### Work instructions
Each record below should be given again exactly as it reads.

Segment Start: Records supplied

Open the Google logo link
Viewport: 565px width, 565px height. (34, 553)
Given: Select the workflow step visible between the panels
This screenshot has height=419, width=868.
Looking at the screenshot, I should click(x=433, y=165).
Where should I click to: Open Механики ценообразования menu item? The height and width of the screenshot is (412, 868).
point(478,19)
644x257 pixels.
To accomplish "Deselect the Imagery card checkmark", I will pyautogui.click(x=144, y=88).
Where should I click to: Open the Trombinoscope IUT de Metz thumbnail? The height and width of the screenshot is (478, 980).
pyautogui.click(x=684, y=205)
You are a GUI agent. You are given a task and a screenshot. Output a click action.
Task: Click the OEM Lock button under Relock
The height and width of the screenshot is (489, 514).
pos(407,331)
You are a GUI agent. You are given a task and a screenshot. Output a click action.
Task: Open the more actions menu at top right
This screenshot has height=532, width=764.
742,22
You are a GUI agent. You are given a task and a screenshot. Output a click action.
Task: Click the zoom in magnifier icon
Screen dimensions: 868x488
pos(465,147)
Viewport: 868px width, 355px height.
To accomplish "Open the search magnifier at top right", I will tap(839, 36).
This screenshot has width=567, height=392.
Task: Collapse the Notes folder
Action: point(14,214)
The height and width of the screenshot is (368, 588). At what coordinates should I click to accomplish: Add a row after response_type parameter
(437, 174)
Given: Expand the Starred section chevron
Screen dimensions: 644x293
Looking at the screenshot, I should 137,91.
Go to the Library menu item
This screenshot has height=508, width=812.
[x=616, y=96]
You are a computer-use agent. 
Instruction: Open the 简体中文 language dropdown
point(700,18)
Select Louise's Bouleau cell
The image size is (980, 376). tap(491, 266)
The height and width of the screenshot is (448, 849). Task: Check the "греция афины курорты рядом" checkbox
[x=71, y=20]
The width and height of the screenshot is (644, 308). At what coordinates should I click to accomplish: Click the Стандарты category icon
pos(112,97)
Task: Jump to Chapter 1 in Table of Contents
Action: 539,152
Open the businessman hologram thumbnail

Segment End: Records supplied

### Result
Open the Google logo link
Viewport: 565px width, 565px height. (34, 553)
Given: Select the workflow step visible between the panels
This screenshot has height=419, width=868.
Looking at the screenshot, I should click(x=433, y=165).
Where should I click to: Open Механики ценообразования menu item? The height and width of the screenshot is (412, 868).
point(478,19)
644x257 pixels.
To accomplish "Deselect the Imagery card checkmark", I will pyautogui.click(x=144, y=88).
Where should I click to: Open the Trombinoscope IUT de Metz thumbnail? The height and width of the screenshot is (478, 980).
pyautogui.click(x=684, y=205)
You are a GUI agent. You are given a task and a screenshot. Output a click action.
Task: Click the OEM Lock button under Relock
The height and width of the screenshot is (489, 514).
pos(407,331)
You are a GUI agent. You are given a task and a screenshot. Output a click action.
Task: Open the more actions menu at top right
This screenshot has height=532, width=764.
742,22
You are a GUI agent. You are given a task and a screenshot. Output a click action.
Task: Click the zoom in magnifier icon
Screen dimensions: 868x488
pos(465,147)
Viewport: 868px width, 355px height.
To accomplish "Open the search magnifier at top right", I will tap(839, 36).
This screenshot has width=567, height=392.
Task: Collapse the Notes folder
Action: point(14,214)
The height and width of the screenshot is (368, 588). At what coordinates should I click to accomplish: Add a row after response_type parameter
(437, 174)
Given: Expand the Starred section chevron
Screen dimensions: 644x293
Looking at the screenshot, I should 137,91.
Go to the Library menu item
This screenshot has height=508, width=812.
[x=616, y=96]
You are a computer-use agent. 
Instruction: Open the 简体中文 language dropdown
point(700,18)
Select Louise's Bouleau cell
The image size is (980, 376). tap(491, 266)
The height and width of the screenshot is (448, 849). Task: Check the "греция афины курорты рядом" checkbox
[x=71, y=20]
The width and height of the screenshot is (644, 308). At what coordinates should I click to accomplish: Click the Стандарты category icon
pos(112,97)
Task: Jump to Chapter 1 in Table of Contents
Action: 539,152
Open the businessman hologram thumbnail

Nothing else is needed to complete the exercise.